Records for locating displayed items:
[start]

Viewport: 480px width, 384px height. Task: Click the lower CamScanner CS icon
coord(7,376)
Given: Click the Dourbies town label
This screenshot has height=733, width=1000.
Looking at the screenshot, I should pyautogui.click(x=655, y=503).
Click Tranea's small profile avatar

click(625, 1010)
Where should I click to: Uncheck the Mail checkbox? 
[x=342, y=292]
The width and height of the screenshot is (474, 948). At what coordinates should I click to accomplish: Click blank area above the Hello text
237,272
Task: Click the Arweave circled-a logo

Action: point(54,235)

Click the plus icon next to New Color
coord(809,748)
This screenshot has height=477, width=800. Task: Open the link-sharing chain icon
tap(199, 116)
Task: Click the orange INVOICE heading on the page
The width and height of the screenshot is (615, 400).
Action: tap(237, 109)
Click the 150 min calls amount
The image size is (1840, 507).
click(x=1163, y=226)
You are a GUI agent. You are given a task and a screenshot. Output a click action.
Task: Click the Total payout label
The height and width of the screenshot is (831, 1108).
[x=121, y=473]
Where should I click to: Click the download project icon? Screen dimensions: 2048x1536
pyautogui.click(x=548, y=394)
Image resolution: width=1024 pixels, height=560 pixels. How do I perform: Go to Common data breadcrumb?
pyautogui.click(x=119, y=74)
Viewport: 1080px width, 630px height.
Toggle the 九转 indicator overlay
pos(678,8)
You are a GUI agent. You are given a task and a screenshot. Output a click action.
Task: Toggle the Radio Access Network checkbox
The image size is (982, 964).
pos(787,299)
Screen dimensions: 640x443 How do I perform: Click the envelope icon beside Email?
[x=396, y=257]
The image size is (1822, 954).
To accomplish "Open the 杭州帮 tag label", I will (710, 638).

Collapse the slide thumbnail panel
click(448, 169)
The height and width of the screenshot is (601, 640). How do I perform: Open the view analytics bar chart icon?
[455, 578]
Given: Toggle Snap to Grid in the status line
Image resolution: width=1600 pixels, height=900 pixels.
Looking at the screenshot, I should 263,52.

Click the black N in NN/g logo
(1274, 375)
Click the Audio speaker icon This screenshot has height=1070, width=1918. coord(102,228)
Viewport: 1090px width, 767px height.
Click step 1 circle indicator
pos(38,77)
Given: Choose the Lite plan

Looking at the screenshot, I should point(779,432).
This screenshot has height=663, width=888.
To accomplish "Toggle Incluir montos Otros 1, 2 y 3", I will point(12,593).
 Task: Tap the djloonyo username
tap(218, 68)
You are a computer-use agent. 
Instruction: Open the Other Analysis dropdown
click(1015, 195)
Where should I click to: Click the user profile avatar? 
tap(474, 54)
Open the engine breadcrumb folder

[end]

■ **Problem statement**: Write out all of the lines above again, word for word and unchanged.

■ **Worked answer**:
Viewport: 480px width, 384px height. Task: Click the lower CamScanner CS icon
coord(7,376)
Given: Click the Dourbies town label
This screenshot has height=733, width=1000.
Looking at the screenshot, I should pyautogui.click(x=655, y=503).
Click Tranea's small profile avatar

click(625, 1010)
Where should I click to: Uncheck the Mail checkbox? 
[x=342, y=292]
The width and height of the screenshot is (474, 948). At what coordinates should I click to accomplish: Click blank area above the Hello text
237,272
Task: Click the Arweave circled-a logo

Action: point(54,235)

Click the plus icon next to New Color
coord(809,748)
This screenshot has height=477, width=800. Task: Open the link-sharing chain icon
tap(199, 116)
Task: Click the orange INVOICE heading on the page
The width and height of the screenshot is (615, 400).
Action: tap(237, 109)
Click the 150 min calls amount
The image size is (1840, 507).
click(x=1163, y=226)
You are a GUI agent. You are given a task and a screenshot. Output a click action.
Task: Click the Total payout label
The height and width of the screenshot is (831, 1108).
[x=121, y=473]
Where should I click to: Click the download project icon? Screen dimensions: 2048x1536
pyautogui.click(x=548, y=394)
Image resolution: width=1024 pixels, height=560 pixels. How do I perform: Go to Common data breadcrumb?
pyautogui.click(x=119, y=74)
Viewport: 1080px width, 630px height.
Toggle the 九转 indicator overlay
pos(678,8)
You are a GUI agent. You are given a task and a screenshot. Output a click action.
Task: Toggle the Radio Access Network checkbox
The image size is (982, 964).
pos(787,299)
Screen dimensions: 640x443 How do I perform: Click the envelope icon beside Email?
[x=396, y=257]
The image size is (1822, 954).
To accomplish "Open the 杭州帮 tag label", I will (710, 638).

Collapse the slide thumbnail panel
click(448, 169)
The height and width of the screenshot is (601, 640). How do I perform: Open the view analytics bar chart icon?
[455, 578]
Given: Toggle Snap to Grid in the status line
Image resolution: width=1600 pixels, height=900 pixels.
Looking at the screenshot, I should 263,52.

Click the black N in NN/g logo
(1274, 375)
Click the Audio speaker icon This screenshot has height=1070, width=1918. coord(102,228)
Viewport: 1090px width, 767px height.
Click step 1 circle indicator
pos(38,77)
Given: Choose the Lite plan

Looking at the screenshot, I should point(779,432).
This screenshot has height=663, width=888.
To accomplish "Toggle Incluir montos Otros 1, 2 y 3", I will point(12,593).
 Task: Tap the djloonyo username
tap(218, 68)
You are a computer-use agent. 
Instruction: Open the Other Analysis dropdown
click(1015, 195)
Where should I click to: Click the user profile avatar? 
tap(474, 54)
Open the engine breadcrumb folder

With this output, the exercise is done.